▶ [Work instructions]:
Nothing but the lines from the one containing "Suscríbete gratis a" through the one containing "Desarrollo & Hosting: Atiko.Studio", both included, should be given again, each exactly as written below.

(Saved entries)

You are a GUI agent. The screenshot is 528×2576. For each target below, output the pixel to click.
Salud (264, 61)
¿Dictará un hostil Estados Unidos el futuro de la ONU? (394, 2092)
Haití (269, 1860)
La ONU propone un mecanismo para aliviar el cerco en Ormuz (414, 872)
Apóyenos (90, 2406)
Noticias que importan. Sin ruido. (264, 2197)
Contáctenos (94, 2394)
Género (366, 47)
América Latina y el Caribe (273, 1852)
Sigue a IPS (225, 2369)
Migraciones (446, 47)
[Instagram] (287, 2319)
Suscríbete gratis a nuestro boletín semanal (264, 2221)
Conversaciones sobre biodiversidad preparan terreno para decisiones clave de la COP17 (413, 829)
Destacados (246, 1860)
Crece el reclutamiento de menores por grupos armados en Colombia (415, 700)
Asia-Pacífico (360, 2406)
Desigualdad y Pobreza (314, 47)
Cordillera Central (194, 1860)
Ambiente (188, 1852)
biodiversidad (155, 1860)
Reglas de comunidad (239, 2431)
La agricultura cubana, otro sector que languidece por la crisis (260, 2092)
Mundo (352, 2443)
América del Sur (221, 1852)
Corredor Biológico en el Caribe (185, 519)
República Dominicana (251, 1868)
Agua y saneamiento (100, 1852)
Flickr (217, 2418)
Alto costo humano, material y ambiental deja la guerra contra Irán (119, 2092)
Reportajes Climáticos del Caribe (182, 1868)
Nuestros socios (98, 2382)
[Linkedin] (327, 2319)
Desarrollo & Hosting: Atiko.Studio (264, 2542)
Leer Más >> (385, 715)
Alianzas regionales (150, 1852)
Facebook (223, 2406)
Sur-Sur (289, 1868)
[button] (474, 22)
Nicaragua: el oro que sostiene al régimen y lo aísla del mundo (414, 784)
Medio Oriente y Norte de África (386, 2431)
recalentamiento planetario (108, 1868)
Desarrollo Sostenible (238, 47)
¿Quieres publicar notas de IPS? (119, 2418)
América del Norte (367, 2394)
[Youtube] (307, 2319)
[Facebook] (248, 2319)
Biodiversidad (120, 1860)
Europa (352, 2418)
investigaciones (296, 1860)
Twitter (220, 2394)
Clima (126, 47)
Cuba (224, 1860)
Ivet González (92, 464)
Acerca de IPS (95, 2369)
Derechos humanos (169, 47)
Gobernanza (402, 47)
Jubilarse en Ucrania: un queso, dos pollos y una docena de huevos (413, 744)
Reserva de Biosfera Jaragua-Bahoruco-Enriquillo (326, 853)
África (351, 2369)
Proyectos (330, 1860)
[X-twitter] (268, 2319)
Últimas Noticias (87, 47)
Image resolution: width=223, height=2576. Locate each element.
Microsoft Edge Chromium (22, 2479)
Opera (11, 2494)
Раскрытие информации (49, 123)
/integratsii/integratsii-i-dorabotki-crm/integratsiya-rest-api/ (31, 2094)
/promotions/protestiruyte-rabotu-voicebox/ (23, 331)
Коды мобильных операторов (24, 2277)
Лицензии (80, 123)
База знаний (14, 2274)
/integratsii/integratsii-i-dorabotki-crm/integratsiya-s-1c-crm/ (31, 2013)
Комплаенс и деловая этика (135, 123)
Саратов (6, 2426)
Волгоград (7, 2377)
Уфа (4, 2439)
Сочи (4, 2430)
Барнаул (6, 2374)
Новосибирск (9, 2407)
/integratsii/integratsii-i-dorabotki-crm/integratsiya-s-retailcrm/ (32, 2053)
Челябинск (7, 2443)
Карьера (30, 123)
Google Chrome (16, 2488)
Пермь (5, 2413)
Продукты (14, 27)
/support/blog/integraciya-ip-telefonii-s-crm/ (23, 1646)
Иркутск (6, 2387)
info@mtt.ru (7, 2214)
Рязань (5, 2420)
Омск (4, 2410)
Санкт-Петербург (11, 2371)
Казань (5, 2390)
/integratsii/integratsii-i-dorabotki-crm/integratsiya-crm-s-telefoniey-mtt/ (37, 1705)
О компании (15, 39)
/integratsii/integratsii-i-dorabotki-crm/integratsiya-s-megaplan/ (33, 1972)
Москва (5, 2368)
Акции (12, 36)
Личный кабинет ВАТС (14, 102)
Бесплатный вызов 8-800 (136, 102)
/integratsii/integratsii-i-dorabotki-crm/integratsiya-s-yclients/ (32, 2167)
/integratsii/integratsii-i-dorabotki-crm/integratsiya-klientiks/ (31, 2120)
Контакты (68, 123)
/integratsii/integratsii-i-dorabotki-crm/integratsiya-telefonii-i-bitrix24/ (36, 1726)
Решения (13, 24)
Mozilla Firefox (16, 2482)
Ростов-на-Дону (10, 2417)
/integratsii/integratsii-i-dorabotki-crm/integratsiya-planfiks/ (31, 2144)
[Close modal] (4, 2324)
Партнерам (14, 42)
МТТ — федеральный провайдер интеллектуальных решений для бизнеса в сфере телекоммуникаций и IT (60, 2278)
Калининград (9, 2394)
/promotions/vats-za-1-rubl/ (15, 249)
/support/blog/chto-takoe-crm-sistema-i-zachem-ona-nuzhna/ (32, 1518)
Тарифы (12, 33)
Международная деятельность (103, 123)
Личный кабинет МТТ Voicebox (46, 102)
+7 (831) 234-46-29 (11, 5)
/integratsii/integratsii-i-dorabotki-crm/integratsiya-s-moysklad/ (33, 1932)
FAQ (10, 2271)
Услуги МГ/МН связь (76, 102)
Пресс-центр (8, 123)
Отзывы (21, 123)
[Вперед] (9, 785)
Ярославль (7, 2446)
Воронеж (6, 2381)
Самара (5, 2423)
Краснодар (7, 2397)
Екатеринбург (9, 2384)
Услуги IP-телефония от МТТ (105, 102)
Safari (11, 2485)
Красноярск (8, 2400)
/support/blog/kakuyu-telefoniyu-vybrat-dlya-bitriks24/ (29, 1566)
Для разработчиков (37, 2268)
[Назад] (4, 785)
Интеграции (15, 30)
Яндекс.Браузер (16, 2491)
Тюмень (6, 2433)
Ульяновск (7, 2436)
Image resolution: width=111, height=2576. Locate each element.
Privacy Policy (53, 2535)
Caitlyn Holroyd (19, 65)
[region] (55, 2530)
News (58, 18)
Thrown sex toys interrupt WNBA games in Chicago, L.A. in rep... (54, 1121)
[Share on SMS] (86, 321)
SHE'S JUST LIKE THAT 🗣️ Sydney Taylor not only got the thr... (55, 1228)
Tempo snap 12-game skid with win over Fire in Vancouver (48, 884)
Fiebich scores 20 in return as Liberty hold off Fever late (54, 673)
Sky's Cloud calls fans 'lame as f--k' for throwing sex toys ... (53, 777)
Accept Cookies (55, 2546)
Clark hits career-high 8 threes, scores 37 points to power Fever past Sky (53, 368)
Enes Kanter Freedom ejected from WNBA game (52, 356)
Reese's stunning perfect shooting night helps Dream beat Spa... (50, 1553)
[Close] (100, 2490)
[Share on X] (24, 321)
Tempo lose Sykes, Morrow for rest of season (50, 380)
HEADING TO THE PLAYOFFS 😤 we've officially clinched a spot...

▶ [Answer section]:
Suscríbete gratis a nuestro boletín semanal (264, 2221)
Conversaciones sobre biodiversidad preparan terreno para decisiones clave de la COP17 (413, 829)
Destacados (246, 1860)
Crece el reclutamiento de menores por grupos armados en Colombia (415, 700)
Asia-Pacífico (360, 2406)
Desigualdad y Pobreza (314, 47)
Cordillera Central (194, 1860)
Ambiente (188, 1852)
biodiversidad (155, 1860)
Reglas de comunidad (239, 2431)
La agricultura cubana, otro sector que languidece por la crisis (260, 2092)
Mundo (352, 2443)
América del Sur (221, 1852)
Corredor Biológico en el Caribe (185, 519)
República Dominicana (251, 1868)
Agua y saneamiento (100, 1852)
Flickr (217, 2418)
Alto costo humano, material y ambiental deja la guerra contra Irán (119, 2092)
Reportajes Climáticos del Caribe (182, 1868)
Nuestros socios (98, 2382)
[Linkedin] (327, 2319)
Desarrollo & Hosting: Atiko.Studio (264, 2542)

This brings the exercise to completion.